- TASK PROMPT -
Reproduce the records verbatim, from the line containing "Where should I click to: Tap" through the line containing "Open the 効果(C)", both lines included.

- THE DATA -

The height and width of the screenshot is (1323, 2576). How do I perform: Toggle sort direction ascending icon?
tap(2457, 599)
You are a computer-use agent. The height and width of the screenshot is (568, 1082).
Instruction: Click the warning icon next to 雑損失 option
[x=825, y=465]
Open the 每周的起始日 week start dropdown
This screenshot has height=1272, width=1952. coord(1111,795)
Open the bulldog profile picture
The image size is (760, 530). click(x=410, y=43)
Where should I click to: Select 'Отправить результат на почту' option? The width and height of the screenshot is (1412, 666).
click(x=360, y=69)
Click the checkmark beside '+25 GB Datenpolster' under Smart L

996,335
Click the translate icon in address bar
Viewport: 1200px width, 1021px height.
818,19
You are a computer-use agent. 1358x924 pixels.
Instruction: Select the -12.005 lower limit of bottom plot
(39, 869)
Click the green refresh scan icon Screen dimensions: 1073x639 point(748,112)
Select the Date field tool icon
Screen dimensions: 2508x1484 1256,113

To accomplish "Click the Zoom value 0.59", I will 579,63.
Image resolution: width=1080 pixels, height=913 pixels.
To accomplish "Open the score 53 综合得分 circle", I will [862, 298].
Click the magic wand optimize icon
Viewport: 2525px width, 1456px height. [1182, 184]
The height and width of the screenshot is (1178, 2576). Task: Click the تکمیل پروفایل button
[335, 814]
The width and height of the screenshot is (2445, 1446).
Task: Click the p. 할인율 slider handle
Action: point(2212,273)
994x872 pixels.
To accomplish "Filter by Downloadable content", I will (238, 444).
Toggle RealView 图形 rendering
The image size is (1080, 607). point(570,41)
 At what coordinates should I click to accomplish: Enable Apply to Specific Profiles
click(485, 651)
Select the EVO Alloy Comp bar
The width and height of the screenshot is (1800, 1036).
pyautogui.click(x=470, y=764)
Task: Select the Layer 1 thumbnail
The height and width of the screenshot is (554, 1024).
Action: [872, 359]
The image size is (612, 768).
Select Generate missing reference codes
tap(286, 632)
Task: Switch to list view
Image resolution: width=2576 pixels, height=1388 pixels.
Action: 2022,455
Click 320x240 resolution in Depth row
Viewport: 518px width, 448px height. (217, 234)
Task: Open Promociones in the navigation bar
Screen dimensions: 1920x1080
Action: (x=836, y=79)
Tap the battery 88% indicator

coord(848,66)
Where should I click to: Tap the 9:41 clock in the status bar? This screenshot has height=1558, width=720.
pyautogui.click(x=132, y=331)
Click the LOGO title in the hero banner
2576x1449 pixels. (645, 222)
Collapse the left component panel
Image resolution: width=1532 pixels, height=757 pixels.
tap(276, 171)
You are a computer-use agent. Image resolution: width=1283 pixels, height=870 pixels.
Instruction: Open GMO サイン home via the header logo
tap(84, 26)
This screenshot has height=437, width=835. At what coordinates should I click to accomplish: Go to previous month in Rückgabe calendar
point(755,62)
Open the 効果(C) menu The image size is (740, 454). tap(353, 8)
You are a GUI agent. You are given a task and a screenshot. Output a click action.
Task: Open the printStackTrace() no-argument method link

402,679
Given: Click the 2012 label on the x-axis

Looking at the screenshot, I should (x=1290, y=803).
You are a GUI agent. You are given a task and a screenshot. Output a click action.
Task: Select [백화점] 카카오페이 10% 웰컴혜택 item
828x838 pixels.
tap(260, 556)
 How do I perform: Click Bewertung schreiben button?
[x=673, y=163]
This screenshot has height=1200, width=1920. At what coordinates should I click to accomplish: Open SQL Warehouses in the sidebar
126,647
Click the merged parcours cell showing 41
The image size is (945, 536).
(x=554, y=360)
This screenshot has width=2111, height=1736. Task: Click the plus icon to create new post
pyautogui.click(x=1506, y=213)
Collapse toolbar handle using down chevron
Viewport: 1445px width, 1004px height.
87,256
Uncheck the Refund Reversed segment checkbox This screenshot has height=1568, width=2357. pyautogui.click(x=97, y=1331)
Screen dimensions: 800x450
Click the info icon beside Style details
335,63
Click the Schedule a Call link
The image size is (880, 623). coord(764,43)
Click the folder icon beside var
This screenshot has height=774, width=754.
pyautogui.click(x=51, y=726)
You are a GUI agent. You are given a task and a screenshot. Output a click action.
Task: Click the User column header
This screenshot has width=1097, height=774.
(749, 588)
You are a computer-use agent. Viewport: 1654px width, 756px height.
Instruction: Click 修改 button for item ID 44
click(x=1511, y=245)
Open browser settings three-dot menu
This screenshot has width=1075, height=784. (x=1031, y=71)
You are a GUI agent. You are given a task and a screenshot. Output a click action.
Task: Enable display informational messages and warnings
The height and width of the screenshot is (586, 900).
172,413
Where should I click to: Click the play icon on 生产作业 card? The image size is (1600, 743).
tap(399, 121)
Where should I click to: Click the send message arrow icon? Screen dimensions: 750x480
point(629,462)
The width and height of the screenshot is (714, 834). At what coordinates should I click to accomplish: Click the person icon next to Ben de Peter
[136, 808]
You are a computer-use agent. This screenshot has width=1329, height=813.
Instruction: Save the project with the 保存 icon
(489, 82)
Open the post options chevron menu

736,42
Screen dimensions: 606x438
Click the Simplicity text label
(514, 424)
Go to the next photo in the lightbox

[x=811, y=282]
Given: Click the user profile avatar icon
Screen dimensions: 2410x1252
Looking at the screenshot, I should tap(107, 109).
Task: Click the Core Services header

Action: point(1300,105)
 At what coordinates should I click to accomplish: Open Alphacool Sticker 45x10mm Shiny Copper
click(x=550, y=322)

- PROBLEM SOLUTION -
Where should I click to: Tap the 9:41 clock in the status bar? This screenshot has height=1558, width=720.
pyautogui.click(x=132, y=331)
Click the LOGO title in the hero banner
2576x1449 pixels. (645, 222)
Collapse the left component panel
Image resolution: width=1532 pixels, height=757 pixels.
tap(276, 171)
You are a computer-use agent. Image resolution: width=1283 pixels, height=870 pixels.
Instruction: Open GMO サイン home via the header logo
tap(84, 26)
This screenshot has height=437, width=835. At what coordinates should I click to accomplish: Go to previous month in Rückgabe calendar
point(755,62)
Open the 効果(C) menu The image size is (740, 454). tap(353, 8)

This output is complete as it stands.